Lately a certain urge has … returned. So far I managed to stay on top of it, but it appears to be getting stronger. I understand where it comes from, but there really isn’t anything I can do to … make it go away. I have two choices in the matter and every which one will not change it. One might speed it up, though. It might make the whole thing more bearable in the medium-run. I don’t know …
So far my pride of breaking a half year plus spell of “control” has kept me from giving in. I don’t know how much longer that emotion will carry me, though.
I’ve thought about composing another @xyz entry, but didn’t due to the reaction I expect to get from doing so. I have a lot of things in my mind I’d like to put into writing, and constantly re-phrase, to make them just so. I guess those thoughts will never see the light of day, since I don’t exactly see a point. If I should do this, they’d just be glossed over or ignored, so … no point, really.

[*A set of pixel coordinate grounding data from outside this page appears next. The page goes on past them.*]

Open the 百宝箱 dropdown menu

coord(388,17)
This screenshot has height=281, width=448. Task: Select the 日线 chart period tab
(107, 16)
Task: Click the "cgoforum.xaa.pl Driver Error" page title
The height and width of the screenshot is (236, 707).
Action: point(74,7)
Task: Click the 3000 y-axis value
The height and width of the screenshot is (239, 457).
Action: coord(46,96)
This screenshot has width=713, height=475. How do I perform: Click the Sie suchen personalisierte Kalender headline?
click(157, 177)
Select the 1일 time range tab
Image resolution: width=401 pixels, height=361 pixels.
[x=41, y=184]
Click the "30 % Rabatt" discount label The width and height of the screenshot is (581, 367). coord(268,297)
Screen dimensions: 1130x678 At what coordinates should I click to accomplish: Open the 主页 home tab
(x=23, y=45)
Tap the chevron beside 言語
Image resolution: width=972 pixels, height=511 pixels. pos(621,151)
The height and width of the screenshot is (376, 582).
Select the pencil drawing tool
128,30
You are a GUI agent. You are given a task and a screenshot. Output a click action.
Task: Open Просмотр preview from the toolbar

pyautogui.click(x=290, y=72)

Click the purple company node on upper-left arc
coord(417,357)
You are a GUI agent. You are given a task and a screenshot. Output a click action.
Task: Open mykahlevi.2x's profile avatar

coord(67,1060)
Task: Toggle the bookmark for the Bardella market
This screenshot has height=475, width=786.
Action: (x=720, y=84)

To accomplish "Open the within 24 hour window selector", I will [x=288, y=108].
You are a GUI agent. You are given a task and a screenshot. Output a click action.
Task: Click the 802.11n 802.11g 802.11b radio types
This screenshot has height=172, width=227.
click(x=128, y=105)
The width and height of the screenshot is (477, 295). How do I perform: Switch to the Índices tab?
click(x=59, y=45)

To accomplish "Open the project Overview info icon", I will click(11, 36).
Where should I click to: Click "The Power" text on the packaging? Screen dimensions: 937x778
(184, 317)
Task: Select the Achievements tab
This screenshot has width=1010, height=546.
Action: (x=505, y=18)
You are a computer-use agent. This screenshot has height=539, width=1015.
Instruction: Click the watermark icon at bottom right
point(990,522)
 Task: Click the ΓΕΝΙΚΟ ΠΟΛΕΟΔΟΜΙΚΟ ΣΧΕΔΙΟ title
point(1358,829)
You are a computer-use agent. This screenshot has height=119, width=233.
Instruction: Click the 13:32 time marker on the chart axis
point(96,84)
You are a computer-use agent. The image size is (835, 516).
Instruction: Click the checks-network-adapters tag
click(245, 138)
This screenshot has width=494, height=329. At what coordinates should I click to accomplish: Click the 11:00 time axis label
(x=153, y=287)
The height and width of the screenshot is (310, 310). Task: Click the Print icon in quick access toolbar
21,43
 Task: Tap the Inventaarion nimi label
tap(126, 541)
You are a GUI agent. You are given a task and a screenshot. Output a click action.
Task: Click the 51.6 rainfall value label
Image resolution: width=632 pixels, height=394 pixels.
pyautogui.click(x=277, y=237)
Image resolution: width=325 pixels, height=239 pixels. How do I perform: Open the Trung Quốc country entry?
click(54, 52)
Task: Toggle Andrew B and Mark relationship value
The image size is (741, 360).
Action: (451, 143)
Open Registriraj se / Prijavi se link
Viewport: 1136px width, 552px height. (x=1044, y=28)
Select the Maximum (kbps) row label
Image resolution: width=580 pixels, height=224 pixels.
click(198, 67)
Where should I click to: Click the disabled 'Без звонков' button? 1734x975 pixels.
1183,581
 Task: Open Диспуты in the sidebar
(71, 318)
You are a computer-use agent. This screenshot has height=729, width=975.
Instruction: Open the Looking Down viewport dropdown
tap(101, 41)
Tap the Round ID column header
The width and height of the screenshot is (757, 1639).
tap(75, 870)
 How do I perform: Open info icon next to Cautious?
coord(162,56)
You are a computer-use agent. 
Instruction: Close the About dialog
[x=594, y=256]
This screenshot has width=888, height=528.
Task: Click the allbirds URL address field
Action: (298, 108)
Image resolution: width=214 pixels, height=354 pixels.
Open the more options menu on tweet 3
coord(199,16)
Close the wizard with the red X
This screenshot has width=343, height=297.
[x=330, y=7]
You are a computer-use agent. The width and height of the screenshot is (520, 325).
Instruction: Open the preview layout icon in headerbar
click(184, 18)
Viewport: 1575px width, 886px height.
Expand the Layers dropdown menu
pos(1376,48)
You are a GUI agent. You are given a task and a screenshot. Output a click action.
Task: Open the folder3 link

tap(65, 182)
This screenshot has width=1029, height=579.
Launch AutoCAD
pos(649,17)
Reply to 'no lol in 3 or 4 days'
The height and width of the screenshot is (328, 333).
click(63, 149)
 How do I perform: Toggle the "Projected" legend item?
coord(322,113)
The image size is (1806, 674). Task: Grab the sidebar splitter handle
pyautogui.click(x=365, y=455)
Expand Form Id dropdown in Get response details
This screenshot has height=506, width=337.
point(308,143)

On another note: I am so bloody tired of people playing (with) me. Yes, I am aware that I open myself willingly to this prospect, but I do this with people who I think I can trust. With my track-record I simply can’t be that far off the mark. I’m seriously beginning to doubt myself, my judgment and my ability to read people.
Well, my self-doubt is resurfacing anyway, in a myriad ways. So I should probably not trouble myself with this one particular thing. But … I’ve always taken pride in certain abilities. And seeing those slip … hurts, a lot.
I should likely have stated this earlier, but I won’t be tagging entries anymore. It doesn’t matter what I do, I catch heat for it. If I tag, I get complaints2 about what and how I should be tagging. If I don’t, it’s the same. So now you’re all back to guesswork. And seeing that almost no one is actually willing to ask any questions, most people will mis-judge entries, and I’m right back to … complaints.
But, you know what? This is my blog, and I can do whatever the bloody hell I want. If you’re not happy with what and/or how I write … go and read another blog. If you want to keep informed about me and my life, then you’d better be prepared to deal with how I give out information!
My hand is most likely not “properly” broken, again, but I guess there’s a hairline fracture, since a bunch of positions and movements hurt. There’s a significant amount of other “ailments” I suffer, but … there’s really no point in listing them here, since … ah well, nvm.
I’ll return to this great book now. Y’all take care, even though I know some of you aren’t interested in my good wishes.